Apart from being in India, all we really have to go on for Baloo's identity is his diet, which does not mention the termites that are the chief delicacy of the sloth bear. Not that sloth bears won't also eat nuts and roots and honey. In fact, even though they are one of the most specialized of the bears in terms of their diet, bears - all bears - are renowned for their willingness to eat just about anything.
I've always loved making diets for bears in a zoo. I like any diet that lets me mix several ingredients, since it lets me pretend that I'm some sort of master chef. Making breakfast for the bears at the most recent zoo where I cared for them, I would start off by mixing two kinds of dry chow. Then, I'd add several fruits and vegetables to the mix, making sure not to repeat myself, either within the three feedings I offered each day or between consecutive days. It was always great when something special came into season so we had more variety to offer. I'd add a small amount of protein - maybe egg, maybe fish or chicken, once in a while a whole rabbit or guinea pig. I wished that their pool could have supported live fish, as I would have loved to stock it with trout or eels. Working with polar bears earlier, I was fascinated each time I scooped an entire tub of lard out of the plastic and plopped it into the bucket.
Then there was enrichment food - raisins, nuts, honey, peanut butter - which I could either scatter over a wide area of smear into high branches or inside hollow logs or on toys for the bears to extricate. Sometimes I'd offer insects, like mealworms or frozen crickets. Sometimes there was seasonal browse - they loved tender growing bamboo.
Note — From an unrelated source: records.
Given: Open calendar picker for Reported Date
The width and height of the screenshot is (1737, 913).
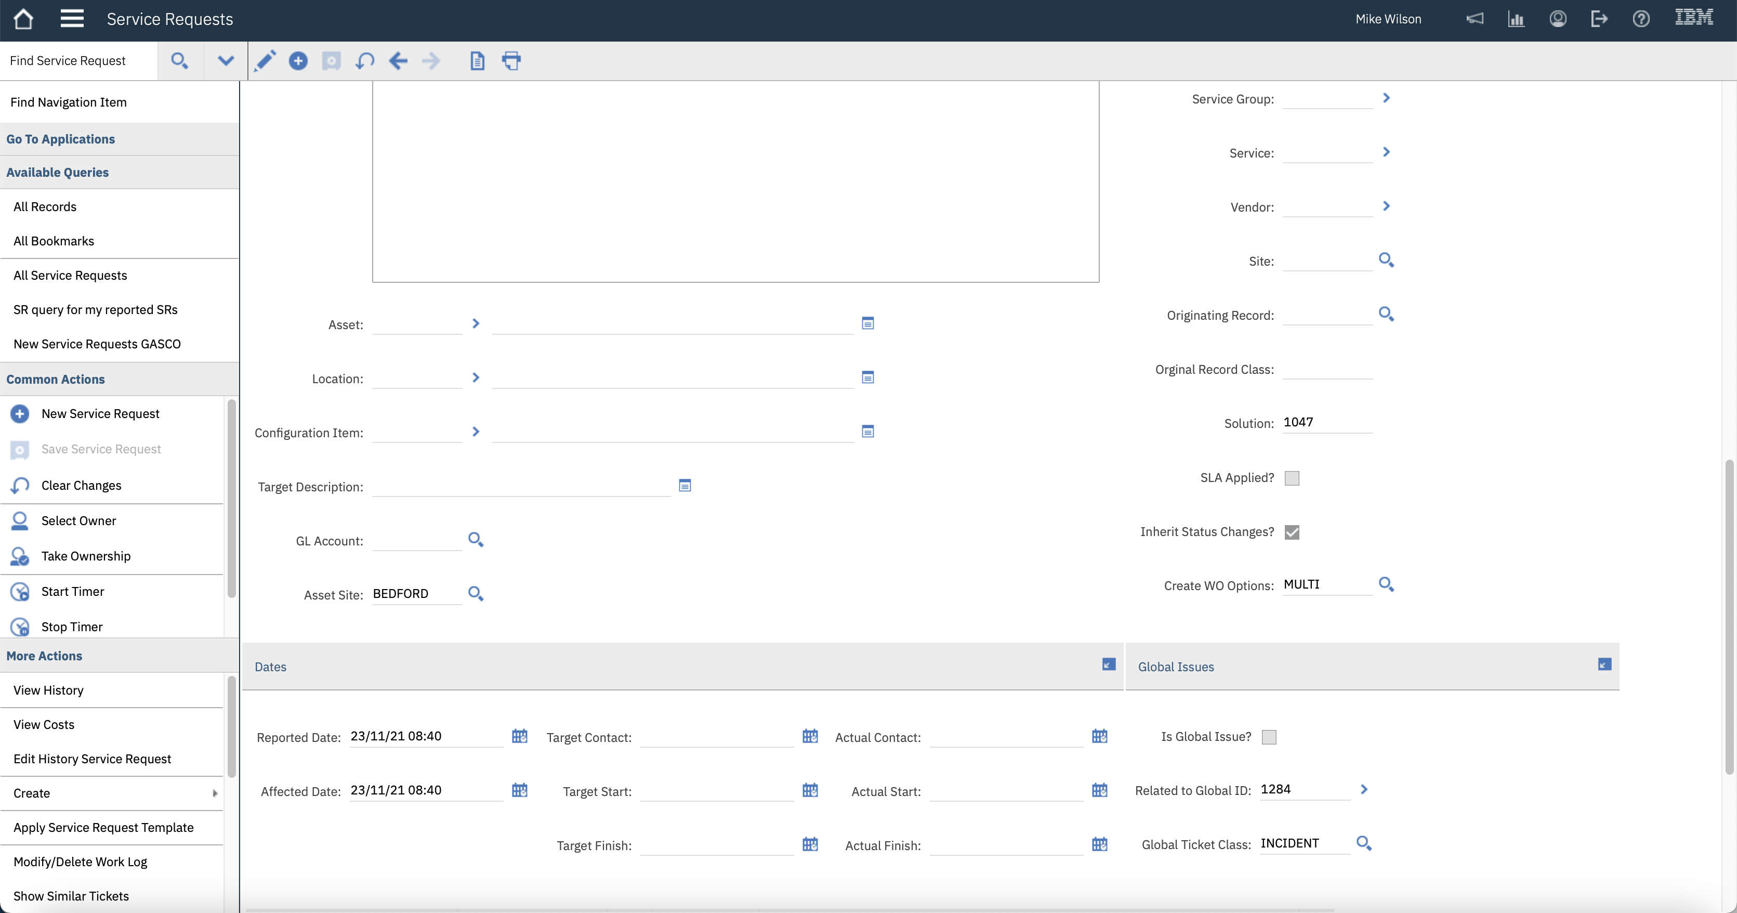Looking at the screenshot, I should coord(519,736).
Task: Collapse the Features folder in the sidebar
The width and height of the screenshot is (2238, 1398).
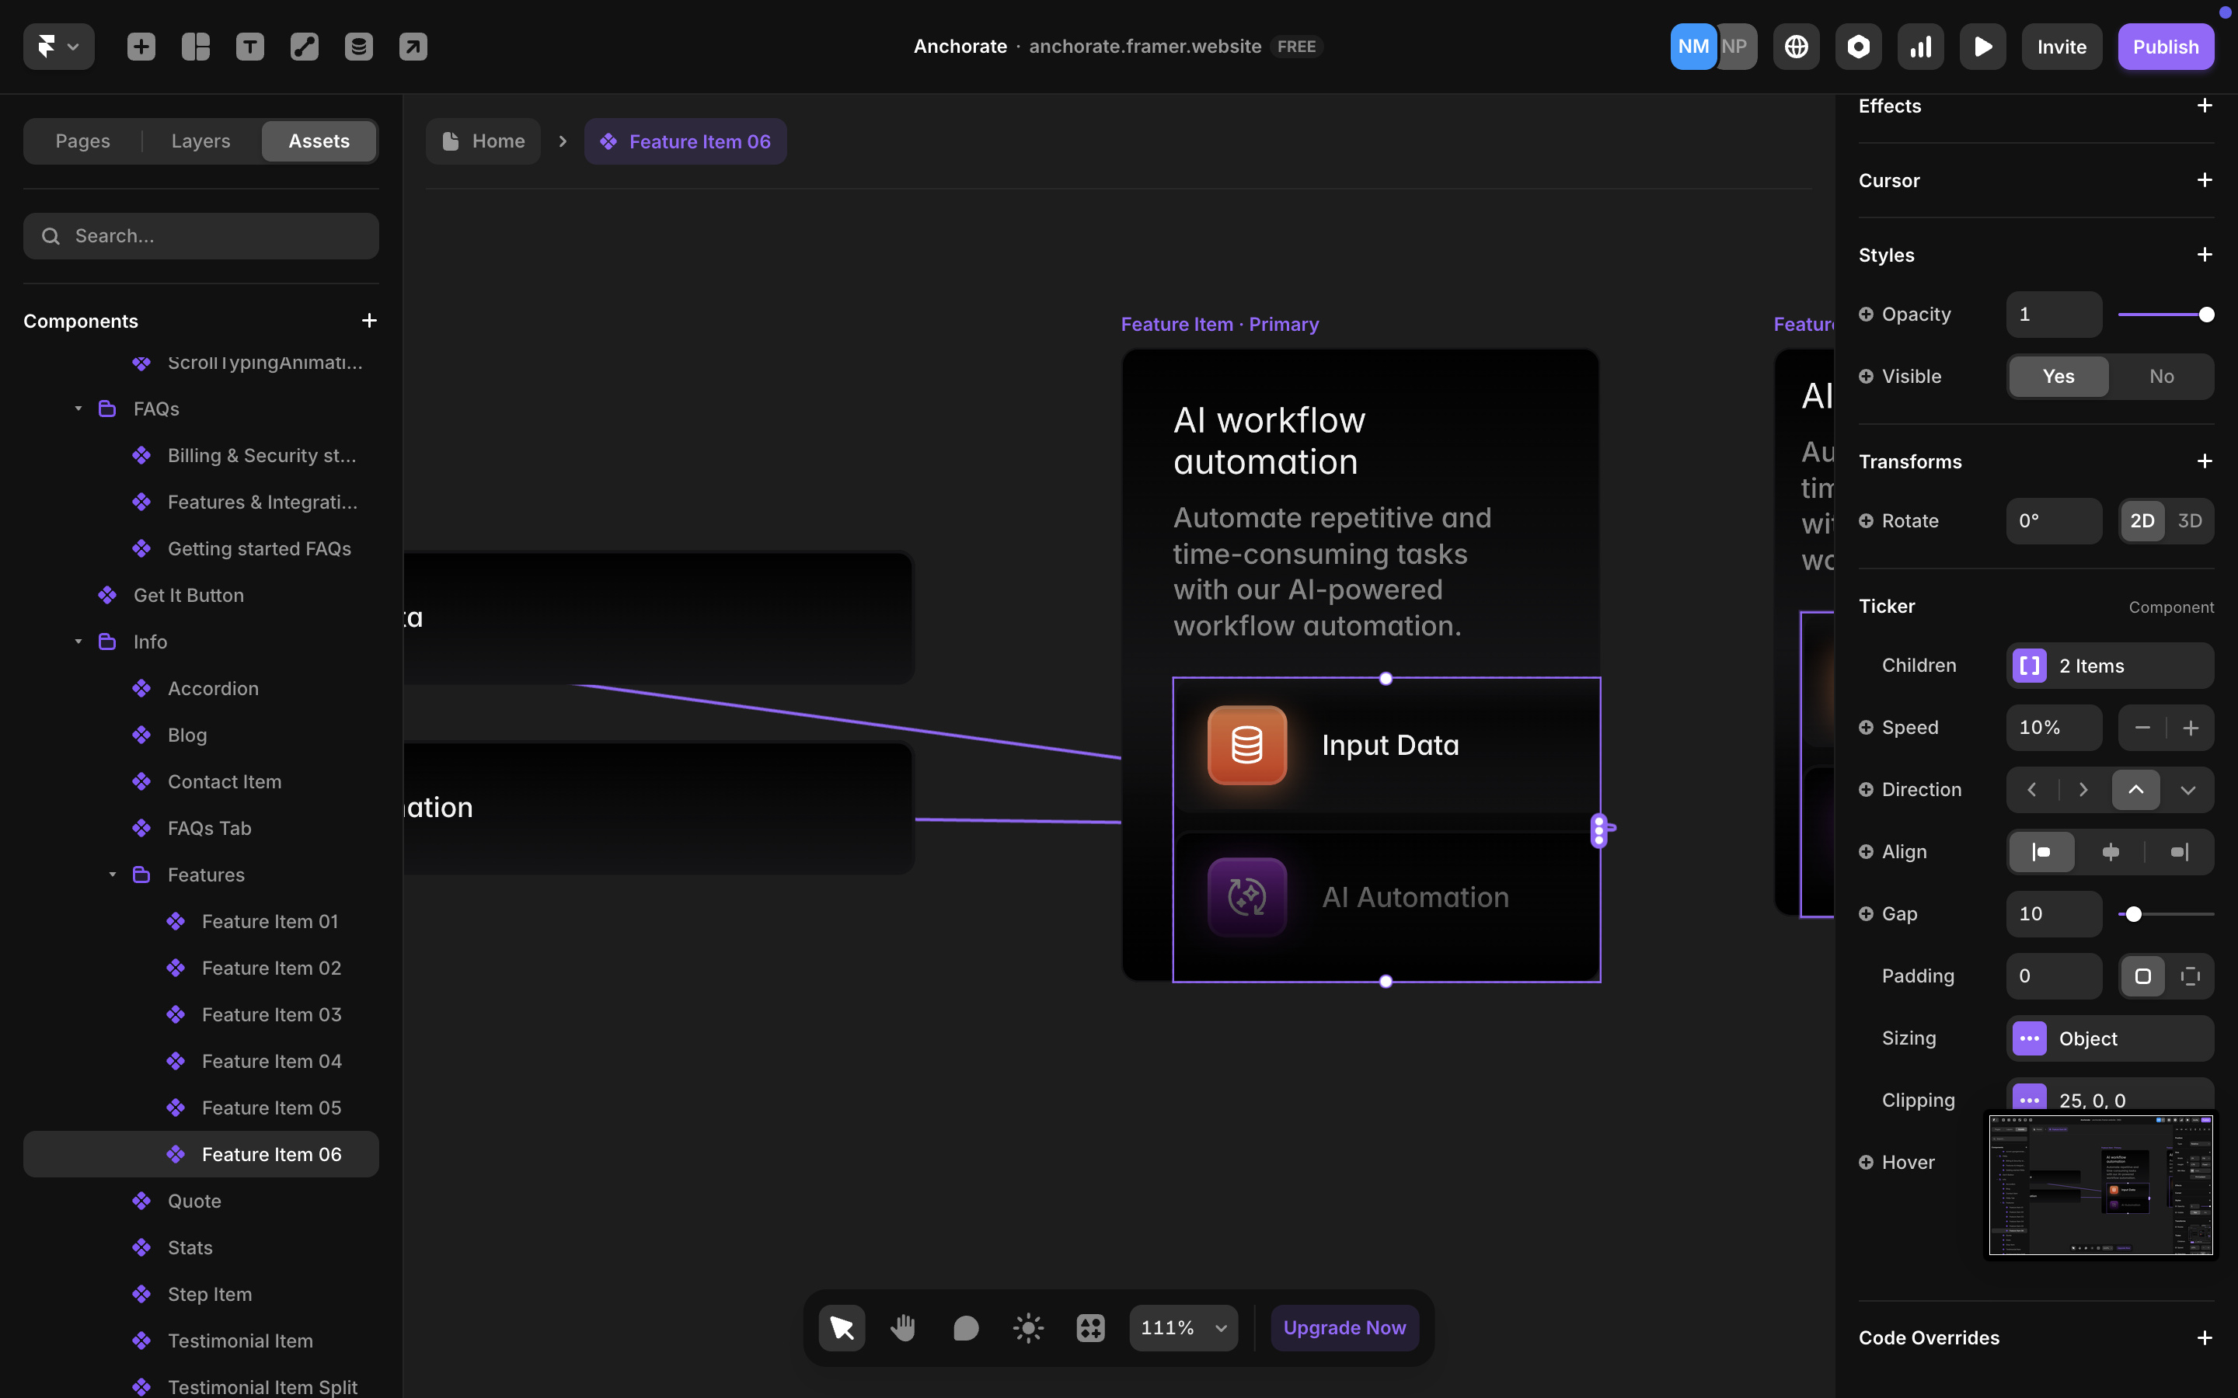Action: [112, 874]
That's a great thing about bears - they love to eat, they are willing to work hard to salvage even the tiniest bit of food. It would be like me ripping apart my home in search of an M & M that I'm about 85% sure that I dropped somewhere. Foods that require processing - large fruits and vegetables that need to be ripped open (I've watched entranced as an Andean bear carefully peels a pineapple before eating the whole thing in seconds), gourds with food inside, carcasses to dismember - are a delight for them. Even bears that we think of as very specialized in terms of their diet love novel foods. Pandas, the "herbivorous" bears enjoy occasional meat and are even known to scavenge or eat small animals in the wild. At the other extreme, polar bears, the apex carnivores, love berries and other delicate fruity treats. I've even known some to enjoy carrots more than fish.
Bears spend much of their waking time in the wild feeding, and a zoo environment and management regime should try to reflect that as much as possible. They should be fed throughout the day at unpredictable times with varying quantities and types of food. Keepers and vets should always be on the look out for new options to add to the diet to spice it up. It's the best enrichment there is for bears. Feeding them can take five minutes of their day, or hours and hours of their day. A bear that has the second option will probably be a happier, healthier, and better adjusted bear.